START Information shown

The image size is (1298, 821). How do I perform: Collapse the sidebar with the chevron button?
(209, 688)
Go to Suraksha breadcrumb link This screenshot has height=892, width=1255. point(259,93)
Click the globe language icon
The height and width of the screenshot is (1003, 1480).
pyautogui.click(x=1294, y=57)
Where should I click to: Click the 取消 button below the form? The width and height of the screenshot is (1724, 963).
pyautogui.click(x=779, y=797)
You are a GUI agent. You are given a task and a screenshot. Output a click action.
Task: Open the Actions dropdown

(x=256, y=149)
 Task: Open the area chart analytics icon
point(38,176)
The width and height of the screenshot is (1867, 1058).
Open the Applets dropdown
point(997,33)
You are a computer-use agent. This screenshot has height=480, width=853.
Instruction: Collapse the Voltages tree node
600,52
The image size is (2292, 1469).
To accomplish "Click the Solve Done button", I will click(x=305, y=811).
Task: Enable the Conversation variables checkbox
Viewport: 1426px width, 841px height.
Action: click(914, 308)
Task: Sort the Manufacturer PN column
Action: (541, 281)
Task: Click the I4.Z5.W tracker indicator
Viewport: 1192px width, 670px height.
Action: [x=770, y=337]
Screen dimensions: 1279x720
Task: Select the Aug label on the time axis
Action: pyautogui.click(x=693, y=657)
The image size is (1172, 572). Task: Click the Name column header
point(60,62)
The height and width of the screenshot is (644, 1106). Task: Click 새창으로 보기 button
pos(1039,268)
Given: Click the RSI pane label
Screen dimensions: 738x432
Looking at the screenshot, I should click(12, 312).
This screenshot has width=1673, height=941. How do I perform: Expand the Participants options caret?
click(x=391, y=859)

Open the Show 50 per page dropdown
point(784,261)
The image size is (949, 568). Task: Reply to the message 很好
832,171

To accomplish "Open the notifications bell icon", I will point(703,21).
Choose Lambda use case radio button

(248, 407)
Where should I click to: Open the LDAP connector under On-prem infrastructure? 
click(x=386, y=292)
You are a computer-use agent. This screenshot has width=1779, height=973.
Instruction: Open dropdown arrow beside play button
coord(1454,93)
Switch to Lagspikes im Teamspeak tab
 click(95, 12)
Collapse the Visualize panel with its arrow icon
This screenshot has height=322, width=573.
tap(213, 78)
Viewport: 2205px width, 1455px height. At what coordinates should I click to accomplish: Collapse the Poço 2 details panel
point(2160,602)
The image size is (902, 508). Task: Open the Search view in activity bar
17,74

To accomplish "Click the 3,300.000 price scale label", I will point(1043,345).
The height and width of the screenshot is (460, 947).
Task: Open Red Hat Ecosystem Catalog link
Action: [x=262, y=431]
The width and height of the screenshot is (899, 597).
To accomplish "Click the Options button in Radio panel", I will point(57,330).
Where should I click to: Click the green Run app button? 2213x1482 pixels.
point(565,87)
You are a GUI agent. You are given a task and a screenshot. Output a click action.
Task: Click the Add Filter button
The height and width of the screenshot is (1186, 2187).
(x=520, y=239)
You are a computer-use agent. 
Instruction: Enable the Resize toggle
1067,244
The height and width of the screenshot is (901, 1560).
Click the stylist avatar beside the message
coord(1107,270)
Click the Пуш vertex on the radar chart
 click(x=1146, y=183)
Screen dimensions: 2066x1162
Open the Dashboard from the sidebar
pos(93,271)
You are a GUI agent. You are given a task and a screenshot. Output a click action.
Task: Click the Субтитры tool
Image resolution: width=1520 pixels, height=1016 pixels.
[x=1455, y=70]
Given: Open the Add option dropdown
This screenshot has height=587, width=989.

END Information shown

**What is needed**
Transcribe the full listing above without leaving anything out.

**The answer**
The image size is (1298, 821). How do I perform: Collapse the sidebar with the chevron button?
(209, 688)
Go to Suraksha breadcrumb link This screenshot has height=892, width=1255. point(259,93)
Click the globe language icon
The height and width of the screenshot is (1003, 1480).
pyautogui.click(x=1294, y=57)
Where should I click to: Click the 取消 button below the form? The width and height of the screenshot is (1724, 963).
pyautogui.click(x=779, y=797)
You are a GUI agent. You are given a task and a screenshot. Output a click action.
Task: Open the Actions dropdown

(x=256, y=149)
 Task: Open the area chart analytics icon
point(38,176)
The width and height of the screenshot is (1867, 1058).
Open the Applets dropdown
point(997,33)
You are a computer-use agent. This screenshot has height=480, width=853.
Instruction: Collapse the Voltages tree node
600,52
The image size is (2292, 1469).
To accomplish "Click the Solve Done button", I will click(x=305, y=811).
Task: Enable the Conversation variables checkbox
Viewport: 1426px width, 841px height.
Action: click(914, 308)
Task: Sort the Manufacturer PN column
Action: (541, 281)
Task: Click the I4.Z5.W tracker indicator
Viewport: 1192px width, 670px height.
Action: [x=770, y=337]
Screen dimensions: 1279x720
Task: Select the Aug label on the time axis
Action: pyautogui.click(x=693, y=657)
The image size is (1172, 572). Task: Click the Name column header
point(60,62)
The height and width of the screenshot is (644, 1106). Task: Click 새창으로 보기 button
pos(1039,268)
Given: Click the RSI pane label
Screen dimensions: 738x432
Looking at the screenshot, I should click(12, 312).
This screenshot has width=1673, height=941. How do I perform: Expand the Participants options caret?
click(x=391, y=859)

Open the Show 50 per page dropdown
point(784,261)
The image size is (949, 568). Task: Reply to the message 很好
832,171

To accomplish "Open the notifications bell icon", I will point(703,21).
Choose Lambda use case radio button

(248, 407)
Where should I click to: Open the LDAP connector under On-prem infrastructure? 
click(x=386, y=292)
You are a computer-use agent. This screenshot has width=1779, height=973.
Instruction: Open dropdown arrow beside play button
coord(1454,93)
Switch to Lagspikes im Teamspeak tab
 click(95, 12)
Collapse the Visualize panel with its arrow icon
This screenshot has height=322, width=573.
tap(213, 78)
Viewport: 2205px width, 1455px height. At what coordinates should I click to accomplish: Collapse the Poço 2 details panel
point(2160,602)
The image size is (902, 508). Task: Open the Search view in activity bar
17,74

To accomplish "Click the 3,300.000 price scale label", I will point(1043,345).
The height and width of the screenshot is (460, 947).
Task: Open Red Hat Ecosystem Catalog link
Action: [x=262, y=431]
The width and height of the screenshot is (899, 597).
To accomplish "Click the Options button in Radio panel", I will point(57,330).
Where should I click to: Click the green Run app button? 2213x1482 pixels.
point(565,87)
You are a GUI agent. You are given a task and a screenshot. Output a click action.
Task: Click the Add Filter button
The height and width of the screenshot is (1186, 2187).
(x=520, y=239)
You are a computer-use agent. 
Instruction: Enable the Resize toggle
1067,244
The height and width of the screenshot is (901, 1560).
Click the stylist avatar beside the message
coord(1107,270)
Click the Пуш vertex on the radar chart
 click(x=1146, y=183)
Screen dimensions: 2066x1162
Open the Dashboard from the sidebar
pos(93,271)
You are a GUI agent. You are given a task and a screenshot. Output a click action.
Task: Click the Субтитры tool
Image resolution: width=1520 pixels, height=1016 pixels.
[x=1455, y=70]
Given: Open the Add option dropdown
This screenshot has height=587, width=989.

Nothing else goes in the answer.